### EXERCISE MATERIALS
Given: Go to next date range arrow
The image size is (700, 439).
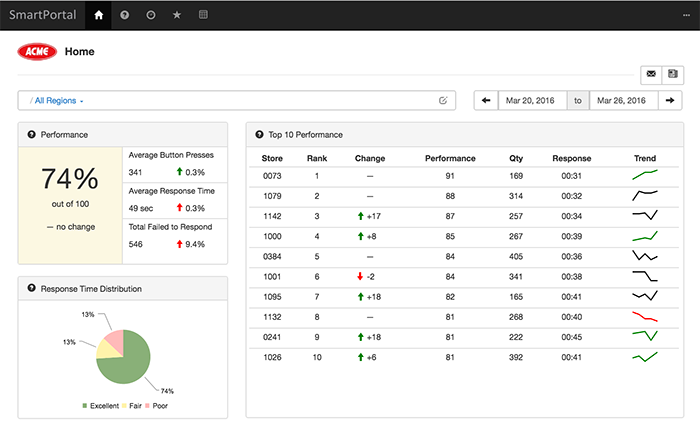Looking at the screenshot, I should [670, 100].
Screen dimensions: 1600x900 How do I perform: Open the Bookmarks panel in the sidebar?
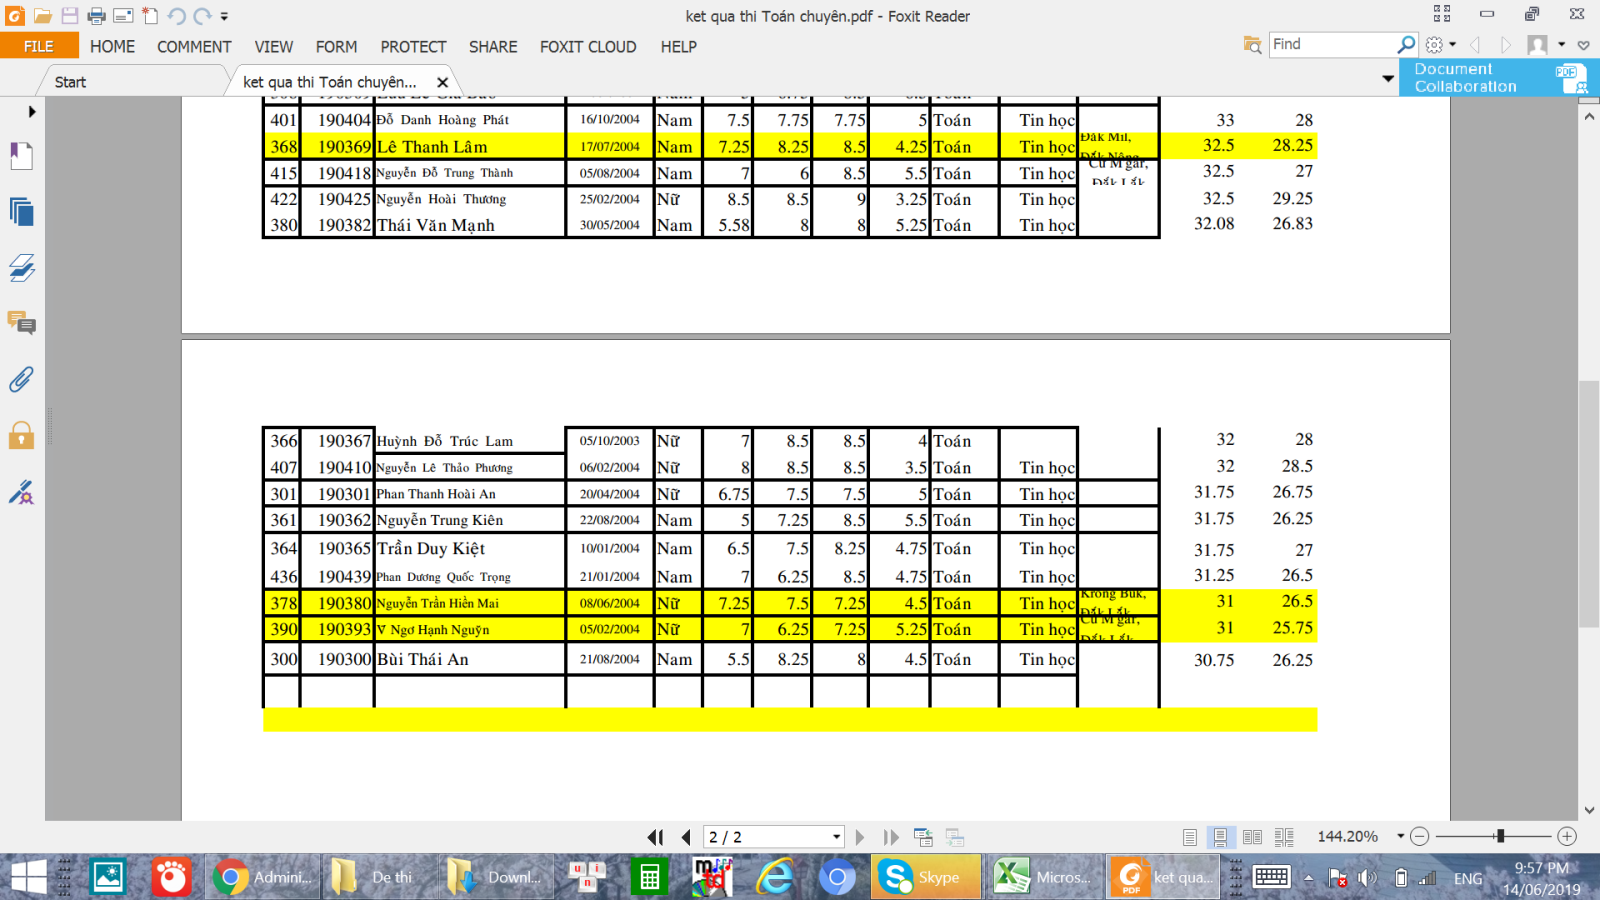pyautogui.click(x=21, y=156)
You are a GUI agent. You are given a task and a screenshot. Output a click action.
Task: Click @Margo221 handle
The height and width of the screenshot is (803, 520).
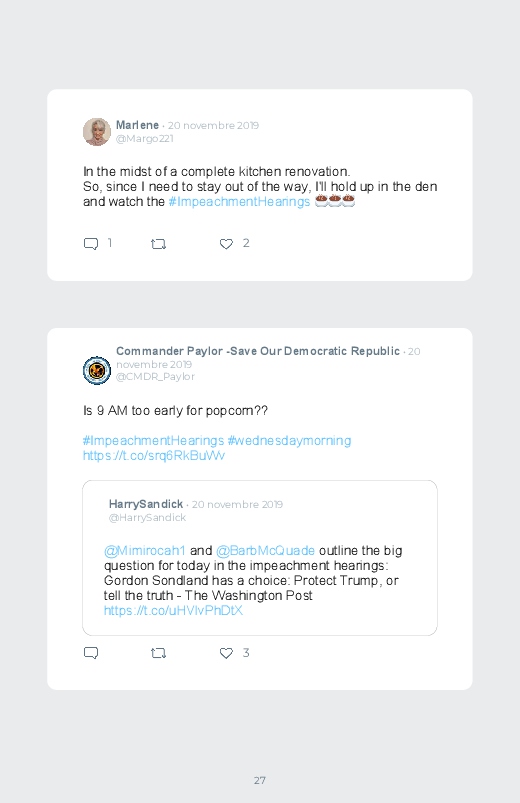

### PROBLEM TO SOLVE
Excluding all pictures, output exactly the lines from the line containing "You are a GUI" through the last line of the entries above.

### ANSWER FOR THE TASK
You are a GUI agent. You are given a task and a screenshot. Output a click action.
Task: Click @Margo221 handle
The height and width of the screenshot is (803, 520).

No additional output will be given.